I do miss the dynamic lights and particle effects and nicer UI from Doomsday though (e.g. GZDoom won't start until you move your WAD files to a specific directory or edit a .ini file; Doomsday launches with an optional quick tutorial through the UI, then allows you to use a filechooser and point to a directory, after which the games corresponding to WADs show up in a nice visual selector).
It's nice to know there is a backup if support falls off for Doomsday in the future though (my sister and I have been using it to play co-op multiplayer for > 15yrs :)
Woof! is a source port from the same creator and worth checking out too: https://github.com/fabiangreffrath/woof It's crispy doom visual plus much more modern extensions to doom mod support (way less limits and much more custom behavior supported). This is a good video describing it: https://www.youtube.com/watch?v=aq44msZ3eO8
The point of Crispy is to be closer to vanilla than ports like GZDoom, Zandronum, PRBoom, etc, but still remove some static limits (that custom maps need to work) and increase the render resolution (which GZDoom etc do, but vanilla and ports like Chocolate Doom don't).
Basically it's Chocolate Doom (which is essentially 1994 Doom, but it builds and runs on modern systems), but a little more easy to use and a little more compatible.
I think I played through most of Chocolate Doom a year or two ago... I started playing video games maybe 5-10 years after the game's time and missed out on when it was new. There is something fast paced, simple and exciting to Doom's classic gameplay I didn't get from the FPS's I played as a kid. It's neat to see how much work goes on around the classic Doom games still to this day. Want to pick up Doom64 and play that next probably.
I'd love to try this, but but I tend to get motion sick playing doom. It seems to be one of the few FPS games that I can't handle for more than a couple minutes at a time.

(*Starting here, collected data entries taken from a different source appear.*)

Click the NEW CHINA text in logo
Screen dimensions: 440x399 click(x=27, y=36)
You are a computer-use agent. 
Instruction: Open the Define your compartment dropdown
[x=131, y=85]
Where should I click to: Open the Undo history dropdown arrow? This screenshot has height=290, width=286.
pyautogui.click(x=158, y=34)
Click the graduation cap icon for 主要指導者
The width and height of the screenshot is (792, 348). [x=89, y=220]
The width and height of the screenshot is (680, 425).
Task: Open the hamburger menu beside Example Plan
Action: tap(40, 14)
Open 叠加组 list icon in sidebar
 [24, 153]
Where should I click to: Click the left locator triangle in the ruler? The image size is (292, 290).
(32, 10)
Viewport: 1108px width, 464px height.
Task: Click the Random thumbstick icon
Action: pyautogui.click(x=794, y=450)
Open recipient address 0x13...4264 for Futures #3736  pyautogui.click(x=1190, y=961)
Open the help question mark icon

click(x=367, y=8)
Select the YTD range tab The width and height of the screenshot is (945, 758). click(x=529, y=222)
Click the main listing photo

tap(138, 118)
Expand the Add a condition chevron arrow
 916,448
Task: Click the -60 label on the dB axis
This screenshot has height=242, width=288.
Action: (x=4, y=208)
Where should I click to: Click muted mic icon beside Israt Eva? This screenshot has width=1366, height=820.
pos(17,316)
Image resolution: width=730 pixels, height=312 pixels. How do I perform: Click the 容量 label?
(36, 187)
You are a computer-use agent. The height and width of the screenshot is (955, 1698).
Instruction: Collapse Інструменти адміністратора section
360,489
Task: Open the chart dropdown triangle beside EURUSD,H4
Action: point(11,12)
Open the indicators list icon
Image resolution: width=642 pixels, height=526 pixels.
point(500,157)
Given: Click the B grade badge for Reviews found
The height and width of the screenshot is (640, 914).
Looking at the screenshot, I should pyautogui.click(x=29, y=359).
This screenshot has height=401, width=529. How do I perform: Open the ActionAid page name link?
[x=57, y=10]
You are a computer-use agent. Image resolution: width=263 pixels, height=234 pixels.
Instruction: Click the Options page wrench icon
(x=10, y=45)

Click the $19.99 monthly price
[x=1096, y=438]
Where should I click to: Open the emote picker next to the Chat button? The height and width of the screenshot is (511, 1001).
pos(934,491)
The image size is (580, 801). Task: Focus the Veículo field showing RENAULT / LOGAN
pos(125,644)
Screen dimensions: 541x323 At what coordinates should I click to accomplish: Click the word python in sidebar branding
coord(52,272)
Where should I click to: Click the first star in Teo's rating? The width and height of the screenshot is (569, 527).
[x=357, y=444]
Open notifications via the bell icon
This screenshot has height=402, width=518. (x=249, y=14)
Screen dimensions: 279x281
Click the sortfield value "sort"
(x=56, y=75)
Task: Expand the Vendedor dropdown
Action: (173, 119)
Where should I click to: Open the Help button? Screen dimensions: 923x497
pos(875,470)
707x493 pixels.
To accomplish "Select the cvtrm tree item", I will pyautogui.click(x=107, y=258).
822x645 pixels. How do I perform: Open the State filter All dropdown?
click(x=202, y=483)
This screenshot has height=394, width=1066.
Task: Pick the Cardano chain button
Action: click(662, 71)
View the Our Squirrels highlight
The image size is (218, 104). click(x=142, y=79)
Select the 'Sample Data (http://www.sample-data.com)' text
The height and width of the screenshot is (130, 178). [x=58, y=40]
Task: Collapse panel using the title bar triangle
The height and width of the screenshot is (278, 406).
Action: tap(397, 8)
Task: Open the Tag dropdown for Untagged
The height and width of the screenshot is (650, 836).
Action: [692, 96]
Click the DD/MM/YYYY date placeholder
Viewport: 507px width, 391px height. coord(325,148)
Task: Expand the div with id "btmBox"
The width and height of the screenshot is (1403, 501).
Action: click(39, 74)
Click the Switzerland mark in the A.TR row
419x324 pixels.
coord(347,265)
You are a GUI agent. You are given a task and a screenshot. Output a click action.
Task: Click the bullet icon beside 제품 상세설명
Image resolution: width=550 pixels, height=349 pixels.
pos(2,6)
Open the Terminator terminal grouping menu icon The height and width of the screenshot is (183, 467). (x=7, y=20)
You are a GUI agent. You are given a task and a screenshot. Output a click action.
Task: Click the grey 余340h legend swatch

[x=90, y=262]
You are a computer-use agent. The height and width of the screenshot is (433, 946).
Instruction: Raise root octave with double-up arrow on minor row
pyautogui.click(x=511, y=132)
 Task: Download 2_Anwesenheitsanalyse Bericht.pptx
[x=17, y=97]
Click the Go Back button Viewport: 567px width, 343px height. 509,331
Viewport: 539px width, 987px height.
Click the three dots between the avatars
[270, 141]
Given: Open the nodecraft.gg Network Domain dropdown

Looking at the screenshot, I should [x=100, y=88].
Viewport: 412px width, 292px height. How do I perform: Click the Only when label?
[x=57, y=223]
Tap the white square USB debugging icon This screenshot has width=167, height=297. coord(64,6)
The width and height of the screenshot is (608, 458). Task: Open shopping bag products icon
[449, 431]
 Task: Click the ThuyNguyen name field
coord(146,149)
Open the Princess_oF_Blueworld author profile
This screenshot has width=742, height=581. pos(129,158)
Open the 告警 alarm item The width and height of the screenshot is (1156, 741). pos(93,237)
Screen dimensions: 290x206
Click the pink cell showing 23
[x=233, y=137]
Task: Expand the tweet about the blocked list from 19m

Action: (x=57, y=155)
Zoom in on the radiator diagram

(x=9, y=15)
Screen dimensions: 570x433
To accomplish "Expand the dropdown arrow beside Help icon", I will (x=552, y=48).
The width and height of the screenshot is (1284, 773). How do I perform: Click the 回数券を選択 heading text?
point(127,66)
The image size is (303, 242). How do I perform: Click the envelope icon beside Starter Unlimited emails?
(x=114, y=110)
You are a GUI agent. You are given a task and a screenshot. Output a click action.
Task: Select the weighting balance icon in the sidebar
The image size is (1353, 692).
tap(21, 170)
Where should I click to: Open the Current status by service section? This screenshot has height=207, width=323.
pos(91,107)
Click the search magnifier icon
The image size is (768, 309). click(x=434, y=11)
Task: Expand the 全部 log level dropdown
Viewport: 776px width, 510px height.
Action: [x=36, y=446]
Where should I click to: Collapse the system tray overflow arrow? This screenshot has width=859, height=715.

Older "2.5D" game engines (like vanilla Doom and the BUILD engine) use a number of tricks to simulate a three-dimensional scene that can be disorienting, especially when your player-character is looking up or down, crouching, leaning, or otherwise not looking directly straight.
Modern engines like GZDoom or eDuke32 have full-fledged 3D renderers, rather than the quasi-3D renderers of old. If you don't get motion sickness playing modern games, then playing Doom on an engine with a modern renderer might be helpful.
I think you're overthinking the problem. Doom has a really deep view-bobbing motion along with a slow and deep, not quite in sync weapon bobbing motion. There's no looking up or down, crouching, leaning or in any way not looking directly straight, and Duke Nukem 3D which had all of those things never seemed to bother any of my friends like Doom did.
I've always assumed it was the view bobbing/weapon bobbing combo, though maybe I'm the one underthinking it.
How would you do graphics in Java in a truly portable way? There's Swing but it's terrible and isn't available in every JVM implementation (Android and J2ME don't have it). Then anything that uses hardware-accelerated rendering (OpenGL, Vulkan, Metal) would require native libraries thus nullifying any remaining portability.
I find it slightly weird that a product that's characterized by its attention to resolution and crispiness has no images/video or obvious links to such in their README.
I was irked by this as well. I suspect that if GitHub allowed people to copy-paste images directly into README.md we'd see more images in the description of such projects (not sure if they've added such features since the last time I wrote a README.md).